A key clinical consideration is how and when biologics and biosimilars can be safely used. A clinician may choose to transition or switch the biologic medicine a patient is currently treated with for another biologic—either a different brand or a biosimilar—that is approved and available to treat the same condition. This is a decision made by a health care provider in consultation with the patient.1
Substitution (sometimes referred to as automatic or pharmacy substitution) is a practice where a pharmacist may dispense an alternative medicine for a prescribed medicine without the prior approval of the prescribing physician. In the US, this is appropriate for biosimilars that are designated by the FDA as “interchangeable” and where permitted under state law.
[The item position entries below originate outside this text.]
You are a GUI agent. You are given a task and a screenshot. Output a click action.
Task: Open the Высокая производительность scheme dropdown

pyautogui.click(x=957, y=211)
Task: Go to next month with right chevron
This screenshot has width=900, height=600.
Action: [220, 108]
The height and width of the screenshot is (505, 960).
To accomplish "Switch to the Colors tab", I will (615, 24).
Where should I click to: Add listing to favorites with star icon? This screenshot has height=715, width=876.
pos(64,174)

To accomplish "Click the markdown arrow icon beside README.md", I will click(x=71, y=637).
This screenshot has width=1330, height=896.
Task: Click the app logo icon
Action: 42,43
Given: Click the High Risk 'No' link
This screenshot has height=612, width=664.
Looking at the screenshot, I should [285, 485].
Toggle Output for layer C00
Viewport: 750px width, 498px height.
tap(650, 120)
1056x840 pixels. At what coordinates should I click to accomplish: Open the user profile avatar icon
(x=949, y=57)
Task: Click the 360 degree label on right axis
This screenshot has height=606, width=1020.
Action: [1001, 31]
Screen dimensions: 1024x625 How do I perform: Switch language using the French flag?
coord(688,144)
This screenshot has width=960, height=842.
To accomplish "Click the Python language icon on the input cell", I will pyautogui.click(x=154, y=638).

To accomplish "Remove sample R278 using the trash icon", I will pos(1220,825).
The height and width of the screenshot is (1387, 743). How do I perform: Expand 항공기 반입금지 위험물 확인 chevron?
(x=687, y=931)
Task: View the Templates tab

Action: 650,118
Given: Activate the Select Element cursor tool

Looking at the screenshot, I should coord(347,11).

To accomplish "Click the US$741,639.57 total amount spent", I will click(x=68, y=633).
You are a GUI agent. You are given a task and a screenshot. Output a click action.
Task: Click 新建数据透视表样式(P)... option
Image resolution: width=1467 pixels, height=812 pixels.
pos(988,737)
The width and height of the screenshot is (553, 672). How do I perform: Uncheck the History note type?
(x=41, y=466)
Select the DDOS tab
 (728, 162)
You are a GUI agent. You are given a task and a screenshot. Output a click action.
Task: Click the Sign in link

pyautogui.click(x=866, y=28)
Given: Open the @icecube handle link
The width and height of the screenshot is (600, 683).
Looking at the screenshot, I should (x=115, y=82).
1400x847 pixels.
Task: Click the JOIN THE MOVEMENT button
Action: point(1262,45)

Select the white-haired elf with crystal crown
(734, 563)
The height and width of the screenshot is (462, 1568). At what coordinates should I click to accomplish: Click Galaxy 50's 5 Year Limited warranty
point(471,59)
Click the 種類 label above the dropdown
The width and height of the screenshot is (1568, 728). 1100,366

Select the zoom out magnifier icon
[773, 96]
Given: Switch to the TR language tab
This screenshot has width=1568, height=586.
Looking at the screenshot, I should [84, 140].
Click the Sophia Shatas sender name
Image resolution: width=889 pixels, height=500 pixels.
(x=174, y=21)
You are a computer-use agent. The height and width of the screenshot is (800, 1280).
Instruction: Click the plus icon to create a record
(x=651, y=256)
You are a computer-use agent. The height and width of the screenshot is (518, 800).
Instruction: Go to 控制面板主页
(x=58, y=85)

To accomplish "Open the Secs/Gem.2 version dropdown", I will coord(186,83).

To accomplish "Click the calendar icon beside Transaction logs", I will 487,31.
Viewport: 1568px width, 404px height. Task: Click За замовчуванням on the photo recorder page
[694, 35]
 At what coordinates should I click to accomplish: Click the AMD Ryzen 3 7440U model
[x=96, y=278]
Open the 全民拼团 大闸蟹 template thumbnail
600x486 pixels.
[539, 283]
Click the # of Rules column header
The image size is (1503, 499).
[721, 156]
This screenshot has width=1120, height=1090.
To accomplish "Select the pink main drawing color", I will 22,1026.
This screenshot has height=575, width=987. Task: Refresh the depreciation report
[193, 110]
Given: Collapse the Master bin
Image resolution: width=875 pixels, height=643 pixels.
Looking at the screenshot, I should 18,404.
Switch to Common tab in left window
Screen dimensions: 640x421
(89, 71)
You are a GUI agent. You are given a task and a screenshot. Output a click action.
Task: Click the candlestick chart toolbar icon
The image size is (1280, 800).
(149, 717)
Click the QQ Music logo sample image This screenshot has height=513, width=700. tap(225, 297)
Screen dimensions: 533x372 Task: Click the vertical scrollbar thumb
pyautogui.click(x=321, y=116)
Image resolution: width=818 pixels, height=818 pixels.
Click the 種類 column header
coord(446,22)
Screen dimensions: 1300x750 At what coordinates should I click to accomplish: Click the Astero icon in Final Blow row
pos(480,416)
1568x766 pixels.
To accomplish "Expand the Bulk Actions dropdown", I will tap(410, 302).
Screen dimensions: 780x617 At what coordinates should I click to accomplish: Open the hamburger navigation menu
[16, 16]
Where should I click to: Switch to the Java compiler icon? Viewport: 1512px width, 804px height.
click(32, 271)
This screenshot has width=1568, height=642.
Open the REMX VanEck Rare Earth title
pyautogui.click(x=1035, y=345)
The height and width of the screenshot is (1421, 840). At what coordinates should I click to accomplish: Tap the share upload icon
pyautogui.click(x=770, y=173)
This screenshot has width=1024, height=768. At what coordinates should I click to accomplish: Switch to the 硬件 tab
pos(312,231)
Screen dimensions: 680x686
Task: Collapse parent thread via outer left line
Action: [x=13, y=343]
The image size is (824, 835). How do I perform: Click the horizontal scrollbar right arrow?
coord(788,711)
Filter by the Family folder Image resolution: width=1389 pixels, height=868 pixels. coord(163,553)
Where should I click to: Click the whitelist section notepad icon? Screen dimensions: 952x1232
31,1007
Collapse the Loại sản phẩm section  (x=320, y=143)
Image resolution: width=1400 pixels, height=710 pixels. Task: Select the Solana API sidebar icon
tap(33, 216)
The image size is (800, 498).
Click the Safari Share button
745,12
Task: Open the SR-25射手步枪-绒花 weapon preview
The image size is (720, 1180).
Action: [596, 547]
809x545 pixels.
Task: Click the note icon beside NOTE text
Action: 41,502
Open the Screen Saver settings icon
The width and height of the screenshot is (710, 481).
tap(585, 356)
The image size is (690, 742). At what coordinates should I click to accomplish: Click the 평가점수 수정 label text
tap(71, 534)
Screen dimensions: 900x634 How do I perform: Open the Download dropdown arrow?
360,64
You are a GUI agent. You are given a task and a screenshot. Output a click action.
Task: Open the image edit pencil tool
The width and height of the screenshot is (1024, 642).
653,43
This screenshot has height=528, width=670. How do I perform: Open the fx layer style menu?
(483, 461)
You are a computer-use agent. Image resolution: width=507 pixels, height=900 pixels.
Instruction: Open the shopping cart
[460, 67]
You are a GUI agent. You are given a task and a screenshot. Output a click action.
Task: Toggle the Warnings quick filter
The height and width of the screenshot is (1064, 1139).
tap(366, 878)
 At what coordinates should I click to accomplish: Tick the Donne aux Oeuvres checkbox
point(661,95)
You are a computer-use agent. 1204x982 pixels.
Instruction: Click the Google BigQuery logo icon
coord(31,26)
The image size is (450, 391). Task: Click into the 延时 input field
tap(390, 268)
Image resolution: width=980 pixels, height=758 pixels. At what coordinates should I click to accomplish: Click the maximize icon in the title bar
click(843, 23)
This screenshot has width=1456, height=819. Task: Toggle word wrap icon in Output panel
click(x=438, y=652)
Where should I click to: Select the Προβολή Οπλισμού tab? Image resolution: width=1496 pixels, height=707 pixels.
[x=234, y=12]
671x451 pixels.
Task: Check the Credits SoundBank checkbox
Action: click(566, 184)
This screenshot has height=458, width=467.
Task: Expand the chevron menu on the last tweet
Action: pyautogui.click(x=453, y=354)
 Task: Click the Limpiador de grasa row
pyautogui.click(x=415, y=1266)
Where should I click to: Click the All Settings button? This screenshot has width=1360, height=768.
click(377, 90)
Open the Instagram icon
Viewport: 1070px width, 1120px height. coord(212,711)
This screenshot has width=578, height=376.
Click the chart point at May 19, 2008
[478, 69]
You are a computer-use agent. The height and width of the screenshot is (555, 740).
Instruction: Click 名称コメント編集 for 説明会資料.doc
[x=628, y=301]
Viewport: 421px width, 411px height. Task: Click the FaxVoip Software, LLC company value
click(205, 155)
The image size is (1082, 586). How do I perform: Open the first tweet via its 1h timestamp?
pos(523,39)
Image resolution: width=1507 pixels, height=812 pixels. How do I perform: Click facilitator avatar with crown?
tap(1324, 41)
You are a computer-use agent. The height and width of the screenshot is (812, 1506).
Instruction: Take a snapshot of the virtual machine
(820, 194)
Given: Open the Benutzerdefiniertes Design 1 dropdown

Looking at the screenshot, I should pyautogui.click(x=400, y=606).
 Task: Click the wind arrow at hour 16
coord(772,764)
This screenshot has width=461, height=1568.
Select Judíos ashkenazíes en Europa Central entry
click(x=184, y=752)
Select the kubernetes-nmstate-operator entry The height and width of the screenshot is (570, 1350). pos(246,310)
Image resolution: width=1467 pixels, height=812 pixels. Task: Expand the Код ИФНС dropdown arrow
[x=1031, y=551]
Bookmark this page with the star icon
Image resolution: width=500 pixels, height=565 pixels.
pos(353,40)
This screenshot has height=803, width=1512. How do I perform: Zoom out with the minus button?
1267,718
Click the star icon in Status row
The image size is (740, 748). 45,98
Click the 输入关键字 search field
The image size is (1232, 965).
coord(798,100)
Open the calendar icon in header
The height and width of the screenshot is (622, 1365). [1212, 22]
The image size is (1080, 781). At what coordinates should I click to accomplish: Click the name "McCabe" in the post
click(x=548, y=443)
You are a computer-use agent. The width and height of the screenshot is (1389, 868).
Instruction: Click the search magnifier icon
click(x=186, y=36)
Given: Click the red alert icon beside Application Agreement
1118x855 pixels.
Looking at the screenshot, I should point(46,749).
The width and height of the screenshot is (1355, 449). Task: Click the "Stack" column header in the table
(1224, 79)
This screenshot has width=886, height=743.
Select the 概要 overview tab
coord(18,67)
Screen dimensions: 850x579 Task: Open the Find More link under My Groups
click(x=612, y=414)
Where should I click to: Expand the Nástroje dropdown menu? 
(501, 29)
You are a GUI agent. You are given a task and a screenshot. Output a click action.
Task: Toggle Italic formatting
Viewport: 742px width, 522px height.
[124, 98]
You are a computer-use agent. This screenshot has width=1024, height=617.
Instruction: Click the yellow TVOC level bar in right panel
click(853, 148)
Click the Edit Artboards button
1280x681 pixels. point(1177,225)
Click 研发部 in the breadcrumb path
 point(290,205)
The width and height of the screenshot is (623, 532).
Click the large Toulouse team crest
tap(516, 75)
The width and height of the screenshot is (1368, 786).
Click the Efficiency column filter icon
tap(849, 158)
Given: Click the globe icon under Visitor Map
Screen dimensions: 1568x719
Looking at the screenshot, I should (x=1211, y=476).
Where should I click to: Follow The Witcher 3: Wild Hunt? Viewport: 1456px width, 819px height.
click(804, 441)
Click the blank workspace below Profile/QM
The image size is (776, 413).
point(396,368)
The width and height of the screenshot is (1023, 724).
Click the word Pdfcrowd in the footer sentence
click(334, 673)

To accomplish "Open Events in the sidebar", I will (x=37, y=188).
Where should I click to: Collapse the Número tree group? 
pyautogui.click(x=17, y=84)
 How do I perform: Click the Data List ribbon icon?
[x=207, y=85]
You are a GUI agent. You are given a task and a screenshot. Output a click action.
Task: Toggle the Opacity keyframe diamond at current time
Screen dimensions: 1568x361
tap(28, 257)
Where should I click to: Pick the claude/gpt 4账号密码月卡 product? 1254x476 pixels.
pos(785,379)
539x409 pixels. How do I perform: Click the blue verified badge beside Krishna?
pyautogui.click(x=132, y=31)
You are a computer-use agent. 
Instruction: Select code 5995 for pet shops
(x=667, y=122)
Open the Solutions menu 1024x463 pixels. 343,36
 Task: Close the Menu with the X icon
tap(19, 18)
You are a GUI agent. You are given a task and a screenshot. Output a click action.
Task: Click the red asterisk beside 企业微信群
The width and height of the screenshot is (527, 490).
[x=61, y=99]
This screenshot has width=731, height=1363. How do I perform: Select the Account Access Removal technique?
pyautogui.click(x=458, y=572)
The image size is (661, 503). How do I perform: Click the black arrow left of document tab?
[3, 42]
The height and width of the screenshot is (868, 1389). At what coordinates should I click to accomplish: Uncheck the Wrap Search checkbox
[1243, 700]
In Europe, automatic substitution of biosimilars by pharmacists is not routinely practiced, and most have introduced laws or guidelines against it.2
One of the most important considerations for biosimilars is that they have distinguishable names so that health care professionals and patients clearly understand which medicine is being administered. It is also important that the prescribing physician is given clear labels describing their safety and the data behind the approval decision so that an informed choice can be made regarding the appropriate medicine for the patient.1,3
References: 1. European Commission. What You Need to Know About Biosimilar Medicinal Products: A Consensus Information Paper. www.ec.europa.eu/enterprise/sectors/healthcare/files/docs/biosimilars_report_en.pdf. Accessed December 21, 2018. 2. Generics and Biosimilars Initiative. Biosimilar Substitution in Europe. www.gabionline.net/Reports/Biosimilar-substitution-in-Europe. Accessed February 25, 2019. 3. Regulatory Explainer: Everything You Need to Know About Biosimilars. www.raps.org/Regulatory-Focus/News/2016/08/10/25569/Regulatory-Explainer-Everything-You-Need-to-Know-About-Biosimilars/. Accessed December 21, 2018.